Maxwell v. State

Annotate this Case

261 N.W.2d 429 (1978)

Joel Lee MAXWELL, Petitioner and Appellant, v. STATE of South Dakota, Respondent.

No. 11979.

Supreme Court of South Dakota.

January 16, 1978.

Ronald E. Brodowicz, Pennington County Asst. Public Defender, Rapid City, for petitioner and appellant.

John P. Guhin, Asst. Atty. Gen., Pierre, for respondent; William J. Janklow, Atty. Gen., Pierre, on the brief.

*430 LUND, Circuit Judge.[*]

This appeal challenges the validity of the petitioner's parole revocation by the South Dakota Board of Pardons and Paroles. On February 21, 1974, petitioner pleaded guilty to an information charging him with the crime of third degree forgery, and the court sentenced him to serve three years in the state penitentiary. He was released on parole on October 7, 1974, and was taken into custody on January 22, 1975, for alleged parole violation. On February 5, 1975, petitioner was returned to the penitentiary. His parole was revoked on April 26, 1975, after a revocation hearing before the South Dakota Board of Pardons and Paroles. He first appealed from the revocation under the Administrative Procedures Act, SDCL 1-26. This court determined that the Administrative Procedures Act was not a correct remedy for challenging the validity of the order of the South Dakota Board of Pardons and Paroles revoking his parole. Matter of Maxwell, 1976, S.D., 248 N.W.2d 400.

On December 16, 1975, the petitioner filed in the trial court his petition for post-conviction relief under SDCL 23-52, challenging the validity of his parole revocation. He requested the trial court to release him from the state penitentiary, reinstate his parole, and expunge from his record any reference to his alleged parole violation. On January 2, 1976, the state served and filed its answer to said petition. On April 28, 1976, petitioner filed an amended petition for post-conviction relief as requested by his original petition. On June 10, 1976, the state moved the trial court for an order dismissing petitioner's amended petition. Subsequently, and effective June 15, 1976, the trial court entered judgment dismissing said amended petition on the basis that it failed to state any claim upon which the court may grant relief. The trial court filed a certificate of probable cause, and the petitioner has appealed to this court from such judgment of dismissal.

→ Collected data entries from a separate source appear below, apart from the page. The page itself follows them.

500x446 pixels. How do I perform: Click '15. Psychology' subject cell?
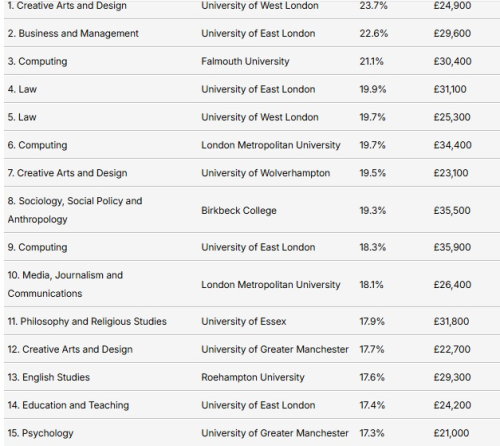(x=40, y=433)
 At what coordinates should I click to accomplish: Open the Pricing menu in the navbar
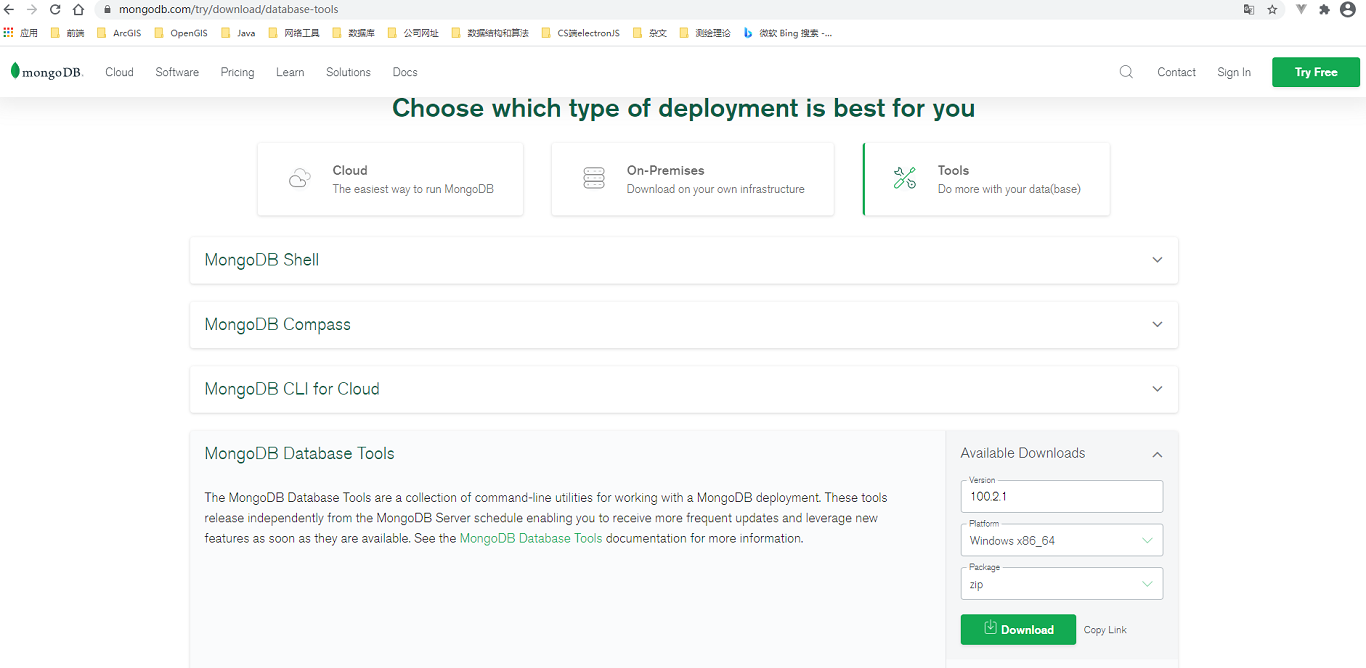click(237, 72)
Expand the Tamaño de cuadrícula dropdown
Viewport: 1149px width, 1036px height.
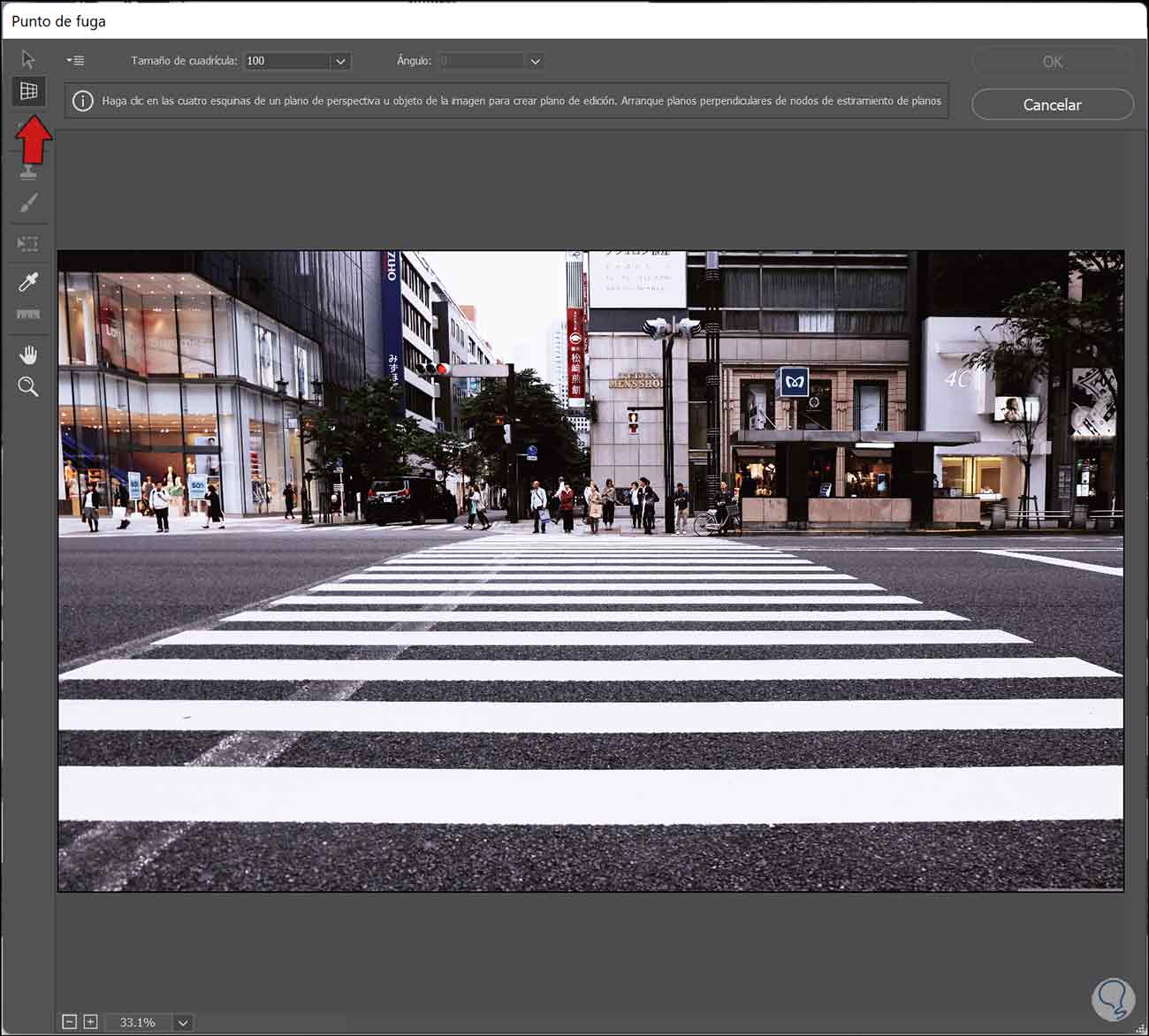pos(340,61)
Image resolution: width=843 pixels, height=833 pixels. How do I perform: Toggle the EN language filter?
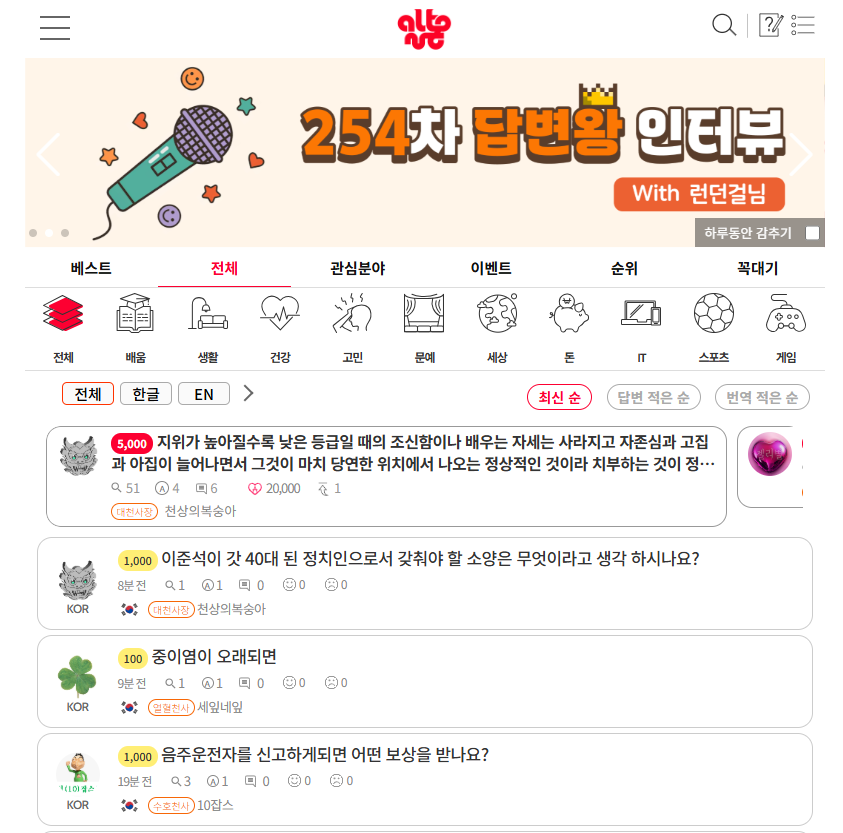point(204,394)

In petitioner's opening brief, counsel has represented to this court that the petitioner was released from the state penitentiary on June 2, 1976, and has argued that "[t]his appeal is not moot due to appellant's release following the service of his sentence." The fact of petitioner's discharge and unconditional release from the penitentiary is confirmed by the state. The issue of mootness was not considered by the trial court.

The first question which arises is whether or not the issue of mootness is properly before the court because it was not raised nor decided in the trial court. In support of the proposition that the issue of mootness is properly before this court, it should be noted at the outset that:

(1) The petitioner has not only raised the issue but has briefed and argued it.

(2) At the time of the entry of judgment of dismissal on August 17, 1976, petitioner was no longer under any type of supervision or control by the state or its correctional authority.

(3) Petitioner is not challenging his conviction or sentence imposed by the court. His appeal is based on alleged errors occurring at a parole revocation hearing and from the judgment of the trial court dismissing his amended petition for post-conviction relief.

The question of mootness, which was suggested and raised in oral argument, was considered by this court in Geelan v. State, 85 S.D. 346, 182 N.W.2d 311.

In Zimmerman v. Bohr, 72 S.D. 78, 30 N.W.2d 4, this court stated as follows:

"It is well established as the law of this state that the continued existence of a controversy, pending the appeal, is essential to appellate jurisdiction."

In Vale Independent School District No. 28 v. Smeenk, 85 S.D. 182, 179 N.W.2d 117, this court stated:

"It is a well settled rule that an appellate court should not retain an appeal for the mere purpose of deciding a moot question. Dickson v. Lord, 58 S.D. 643, 238 N.W. 21; Zimmerman v. Bohr, 72 *431 S.D. 78, 30 N.W.2d 4. Where by reason of a lapse of time the circumstances have changed so that the court cannot render a judgment which can be made effective, the appeal will be dismissed. Clarke v. Beadle County, 40 S.D. 597, 169 N.W. 23, affirmed 41 S.D. 329, 170 N.W. 518; State ex rel. Coolsaet v. City of Veblen, 56 S.D. 394, 228 N.W. 802; City of Plankinton v. Kieffer, 69 S.D. 597, 13 N.W.2d 298."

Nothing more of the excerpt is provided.